• **To do**: Please give every entry again, exactly as it reads.

• **Records**:
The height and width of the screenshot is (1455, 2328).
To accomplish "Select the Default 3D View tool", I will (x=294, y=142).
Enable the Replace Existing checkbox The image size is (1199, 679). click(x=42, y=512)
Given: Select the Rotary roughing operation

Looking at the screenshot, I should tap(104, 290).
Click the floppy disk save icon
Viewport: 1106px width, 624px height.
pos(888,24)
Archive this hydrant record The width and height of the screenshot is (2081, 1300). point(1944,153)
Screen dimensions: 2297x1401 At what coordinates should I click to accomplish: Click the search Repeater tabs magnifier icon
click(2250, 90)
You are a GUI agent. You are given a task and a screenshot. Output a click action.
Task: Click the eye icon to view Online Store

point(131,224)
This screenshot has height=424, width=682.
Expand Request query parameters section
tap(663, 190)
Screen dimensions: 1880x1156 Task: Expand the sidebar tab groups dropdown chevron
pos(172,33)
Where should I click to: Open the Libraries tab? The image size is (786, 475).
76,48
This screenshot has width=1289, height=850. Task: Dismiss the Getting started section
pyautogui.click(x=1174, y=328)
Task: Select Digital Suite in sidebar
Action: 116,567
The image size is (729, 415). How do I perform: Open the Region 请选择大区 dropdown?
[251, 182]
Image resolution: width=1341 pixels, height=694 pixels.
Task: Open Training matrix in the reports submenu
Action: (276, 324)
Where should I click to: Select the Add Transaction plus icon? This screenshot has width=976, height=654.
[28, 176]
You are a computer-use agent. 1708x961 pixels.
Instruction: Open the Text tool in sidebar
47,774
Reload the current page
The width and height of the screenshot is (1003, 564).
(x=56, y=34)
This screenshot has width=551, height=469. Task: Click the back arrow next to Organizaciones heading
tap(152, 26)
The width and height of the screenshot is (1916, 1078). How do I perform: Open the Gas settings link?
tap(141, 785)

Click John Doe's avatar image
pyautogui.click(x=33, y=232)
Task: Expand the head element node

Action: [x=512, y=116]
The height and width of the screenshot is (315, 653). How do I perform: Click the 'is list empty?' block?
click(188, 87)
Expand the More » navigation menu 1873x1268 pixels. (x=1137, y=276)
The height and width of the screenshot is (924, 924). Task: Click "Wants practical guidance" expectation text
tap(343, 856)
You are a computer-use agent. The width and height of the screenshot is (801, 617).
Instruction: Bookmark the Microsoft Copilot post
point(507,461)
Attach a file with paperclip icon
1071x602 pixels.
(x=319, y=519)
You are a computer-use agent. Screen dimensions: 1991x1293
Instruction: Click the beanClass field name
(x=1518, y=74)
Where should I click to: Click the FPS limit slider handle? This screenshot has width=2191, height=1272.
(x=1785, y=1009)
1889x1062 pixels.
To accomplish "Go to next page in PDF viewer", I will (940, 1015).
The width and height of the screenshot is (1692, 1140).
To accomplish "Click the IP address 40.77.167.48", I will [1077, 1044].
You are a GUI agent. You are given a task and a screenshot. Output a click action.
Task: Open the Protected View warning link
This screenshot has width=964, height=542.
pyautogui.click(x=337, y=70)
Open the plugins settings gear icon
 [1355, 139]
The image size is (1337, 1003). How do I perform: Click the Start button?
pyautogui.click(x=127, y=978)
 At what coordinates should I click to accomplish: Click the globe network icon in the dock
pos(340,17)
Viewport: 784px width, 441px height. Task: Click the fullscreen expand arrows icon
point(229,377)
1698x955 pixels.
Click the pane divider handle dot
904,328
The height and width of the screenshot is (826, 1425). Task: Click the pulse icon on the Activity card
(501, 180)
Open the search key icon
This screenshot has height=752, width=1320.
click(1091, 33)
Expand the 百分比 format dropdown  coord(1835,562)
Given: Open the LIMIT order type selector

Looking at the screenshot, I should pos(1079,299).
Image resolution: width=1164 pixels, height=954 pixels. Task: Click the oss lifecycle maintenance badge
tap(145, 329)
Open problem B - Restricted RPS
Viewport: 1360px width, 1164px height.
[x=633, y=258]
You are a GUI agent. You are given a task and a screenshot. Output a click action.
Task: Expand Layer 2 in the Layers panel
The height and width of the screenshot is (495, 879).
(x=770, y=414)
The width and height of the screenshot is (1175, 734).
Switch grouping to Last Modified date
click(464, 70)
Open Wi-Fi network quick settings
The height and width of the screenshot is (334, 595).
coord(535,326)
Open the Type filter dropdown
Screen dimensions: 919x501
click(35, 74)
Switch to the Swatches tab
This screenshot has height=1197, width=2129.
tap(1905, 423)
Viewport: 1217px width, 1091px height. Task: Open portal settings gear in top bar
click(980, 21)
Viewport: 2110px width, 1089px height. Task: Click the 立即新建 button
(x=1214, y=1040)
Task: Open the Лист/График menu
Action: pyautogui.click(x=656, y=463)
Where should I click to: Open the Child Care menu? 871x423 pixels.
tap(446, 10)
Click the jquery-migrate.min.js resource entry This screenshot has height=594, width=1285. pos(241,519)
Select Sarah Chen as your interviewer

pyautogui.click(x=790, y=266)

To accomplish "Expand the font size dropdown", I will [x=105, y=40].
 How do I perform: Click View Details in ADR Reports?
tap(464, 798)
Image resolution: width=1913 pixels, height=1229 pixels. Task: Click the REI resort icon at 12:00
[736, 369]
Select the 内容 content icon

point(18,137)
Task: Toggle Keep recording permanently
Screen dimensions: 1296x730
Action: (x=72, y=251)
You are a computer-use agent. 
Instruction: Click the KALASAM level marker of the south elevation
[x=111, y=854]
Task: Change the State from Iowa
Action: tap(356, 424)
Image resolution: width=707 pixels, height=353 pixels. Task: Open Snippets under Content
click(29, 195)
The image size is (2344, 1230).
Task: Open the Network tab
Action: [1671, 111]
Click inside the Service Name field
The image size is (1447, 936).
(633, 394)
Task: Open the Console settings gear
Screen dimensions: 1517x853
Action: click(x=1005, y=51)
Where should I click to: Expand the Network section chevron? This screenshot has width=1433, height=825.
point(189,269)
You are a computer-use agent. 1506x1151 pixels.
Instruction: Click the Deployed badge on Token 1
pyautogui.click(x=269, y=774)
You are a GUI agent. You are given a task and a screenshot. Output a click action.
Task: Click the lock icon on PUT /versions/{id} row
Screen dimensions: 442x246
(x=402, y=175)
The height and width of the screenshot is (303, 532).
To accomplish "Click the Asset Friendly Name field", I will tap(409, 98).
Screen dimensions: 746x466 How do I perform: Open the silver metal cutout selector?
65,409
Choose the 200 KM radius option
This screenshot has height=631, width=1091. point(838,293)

• **Result of the exercise**:
The height and width of the screenshot is (1455, 2328).
To accomplish "Select the Default 3D View tool", I will (x=294, y=142).
Enable the Replace Existing checkbox The image size is (1199, 679). click(x=42, y=512)
Given: Select the Rotary roughing operation

Looking at the screenshot, I should tap(104, 290).
Click the floppy disk save icon
Viewport: 1106px width, 624px height.
pos(888,24)
Archive this hydrant record The width and height of the screenshot is (2081, 1300). point(1944,153)
Screen dimensions: 2297x1401 At what coordinates should I click to accomplish: Click the search Repeater tabs magnifier icon
click(2250, 90)
You are a GUI agent. You are given a task and a screenshot. Output a click action.
Task: Click the eye icon to view Online Store

point(131,224)
This screenshot has height=424, width=682.
Expand Request query parameters section
tap(663, 190)
Screen dimensions: 1880x1156 Task: Expand the sidebar tab groups dropdown chevron
pos(172,33)
Where should I click to: Open the Libraries tab? The image size is (786, 475).
76,48
This screenshot has width=1289, height=850. Task: Dismiss the Getting started section
pyautogui.click(x=1174, y=328)
Task: Select Digital Suite in sidebar
Action: 116,567
The image size is (729, 415). How do I perform: Open the Region 请选择大区 dropdown?
[251, 182]
Image resolution: width=1341 pixels, height=694 pixels.
Task: Open Training matrix in the reports submenu
Action: (276, 324)
Where should I click to: Select the Add Transaction plus icon? This screenshot has width=976, height=654.
[28, 176]
You are a computer-use agent. 1708x961 pixels.
Instruction: Open the Text tool in sidebar
47,774
Reload the current page
The width and height of the screenshot is (1003, 564).
(x=56, y=34)
This screenshot has width=551, height=469. Task: Click the back arrow next to Organizaciones heading
tap(152, 26)
The width and height of the screenshot is (1916, 1078). How do I perform: Open the Gas settings link?
tap(141, 785)

Click John Doe's avatar image
pyautogui.click(x=33, y=232)
Task: Expand the head element node

Action: [x=512, y=116]
The height and width of the screenshot is (315, 653). How do I perform: Click the 'is list empty?' block?
click(188, 87)
Expand the More » navigation menu 1873x1268 pixels. (x=1137, y=276)
The height and width of the screenshot is (924, 924). Task: Click "Wants practical guidance" expectation text
tap(343, 856)
You are a computer-use agent. The width and height of the screenshot is (801, 617).
Instruction: Bookmark the Microsoft Copilot post
point(507,461)
Attach a file with paperclip icon
1071x602 pixels.
(x=319, y=519)
You are a computer-use agent. Screen dimensions: 1991x1293
Instruction: Click the beanClass field name
(x=1518, y=74)
Where should I click to: Click the FPS limit slider handle? This screenshot has width=2191, height=1272.
(x=1785, y=1009)
1889x1062 pixels.
To accomplish "Go to next page in PDF viewer", I will (940, 1015).
The width and height of the screenshot is (1692, 1140).
To accomplish "Click the IP address 40.77.167.48", I will [1077, 1044].
You are a GUI agent. You are given a task and a screenshot. Output a click action.
Task: Open the Protected View warning link
This screenshot has width=964, height=542.
pyautogui.click(x=337, y=70)
Open the plugins settings gear icon
 [1355, 139]
The image size is (1337, 1003). How do I perform: Click the Start button?
pyautogui.click(x=127, y=978)
 At what coordinates should I click to accomplish: Click the globe network icon in the dock
pos(340,17)
Viewport: 784px width, 441px height. Task: Click the fullscreen expand arrows icon
point(229,377)
1698x955 pixels.
Click the pane divider handle dot
904,328
The height and width of the screenshot is (826, 1425). Task: Click the pulse icon on the Activity card
(501, 180)
Open the search key icon
This screenshot has height=752, width=1320.
click(1091, 33)
Expand the 百分比 format dropdown  coord(1835,562)
Given: Open the LIMIT order type selector

Looking at the screenshot, I should pos(1079,299).
Image resolution: width=1164 pixels, height=954 pixels. Task: Click the oss lifecycle maintenance badge
tap(145, 329)
Open problem B - Restricted RPS
Viewport: 1360px width, 1164px height.
[x=633, y=258]
You are a GUI agent. You are given a task and a screenshot. Output a click action.
Task: Expand Layer 2 in the Layers panel
The height and width of the screenshot is (495, 879).
(x=770, y=414)
The width and height of the screenshot is (1175, 734).
Switch grouping to Last Modified date
click(464, 70)
Open Wi-Fi network quick settings
The height and width of the screenshot is (334, 595).
coord(535,326)
Open the Type filter dropdown
Screen dimensions: 919x501
click(35, 74)
Switch to the Swatches tab
This screenshot has height=1197, width=2129.
tap(1905, 423)
Viewport: 1217px width, 1091px height. Task: Open portal settings gear in top bar
click(980, 21)
Viewport: 2110px width, 1089px height. Task: Click the 立即新建 button
(x=1214, y=1040)
Task: Open the Лист/График menu
Action: pyautogui.click(x=656, y=463)
Where should I click to: Open the Child Care menu? 871x423 pixels.
tap(446, 10)
Click the jquery-migrate.min.js resource entry This screenshot has height=594, width=1285. pos(241,519)
Select Sarah Chen as your interviewer

pyautogui.click(x=790, y=266)

To accomplish "Expand the font size dropdown", I will [x=105, y=40].
 How do I perform: Click View Details in ADR Reports?
tap(464, 798)
Image resolution: width=1913 pixels, height=1229 pixels. Task: Click the REI resort icon at 12:00
[736, 369]
Select the 内容 content icon

point(18,137)
Task: Toggle Keep recording permanently
Screen dimensions: 1296x730
Action: (x=72, y=251)
You are a computer-use agent. 
Instruction: Click the KALASAM level marker of the south elevation
[x=111, y=854]
Task: Change the State from Iowa
Action: tap(356, 424)
Image resolution: width=707 pixels, height=353 pixels. Task: Open Snippets under Content
click(29, 195)
The image size is (2344, 1230).
Task: Open the Network tab
Action: [1671, 111]
Click inside the Service Name field
The image size is (1447, 936).
(633, 394)
Task: Open the Console settings gear
Screen dimensions: 1517x853
Action: click(x=1005, y=51)
Where should I click to: Expand the Network section chevron? This screenshot has width=1433, height=825.
point(189,269)
You are a computer-use agent. 1506x1151 pixels.
Instruction: Click the Deployed badge on Token 1
pyautogui.click(x=269, y=774)
You are a GUI agent. You are given a task and a screenshot. Output a click action.
Task: Click the lock icon on PUT /versions/{id} row
Screen dimensions: 442x246
(x=402, y=175)
The height and width of the screenshot is (303, 532).
To accomplish "Click the Asset Friendly Name field", I will tap(409, 98).
Screen dimensions: 746x466 How do I perform: Open the silver metal cutout selector?
65,409
Choose the 200 KM radius option
This screenshot has height=631, width=1091. point(838,293)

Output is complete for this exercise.